The honest reading of the NuScale cancellation is that the problem was project-specific (a first-of-a-kind build on an inflation-disrupted supply chain, with limited project-finance precedent) and design-specific (the six-module configuration the customer wanted required a specific power-island design that scaled poorly versus the smaller demonstration configurations). It was not a finding that SMRs as a category do not work. NuScale the company continues to operate, has pivoted toward international projects (with sites in Poland and Romania), and is positioning around the SMR-300 design as the commercial path forward.

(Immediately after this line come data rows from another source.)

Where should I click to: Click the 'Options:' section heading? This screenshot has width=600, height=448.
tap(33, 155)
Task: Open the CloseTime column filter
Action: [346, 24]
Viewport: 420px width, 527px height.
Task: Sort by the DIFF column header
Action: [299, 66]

The wider lesson the industry absorbed was that first-of-a-kind nuclear builds are expensive in unpredictable ways, that utility off-takers are unwilling to bear the cost-overrun risk alone, and that the SMR business model needs strategic anchor customers — sovereign governments, hyperscale corporations, or vertically-integrated utilities — that can absorb FOAK cost variance.

TerraPower and the Wyoming construction#

TerraPower, the Bill Gates-backed company founded in 2008, broke ground on its Natrium plant near Kemmerer, Wyoming in June 2024. The plant pairs a 345-megawatt sodium-cooled fast reactor with a molten-salt energy storage system, allowing the plant to run at constant reactor output while ramping the grid-facing power up and down to follow demand. The construction site, on the location of a retiring PacifiCorp coal plant, is a tangible signal that the SMR thesis is moving past the design-and-licensing phase into actual concrete and steel.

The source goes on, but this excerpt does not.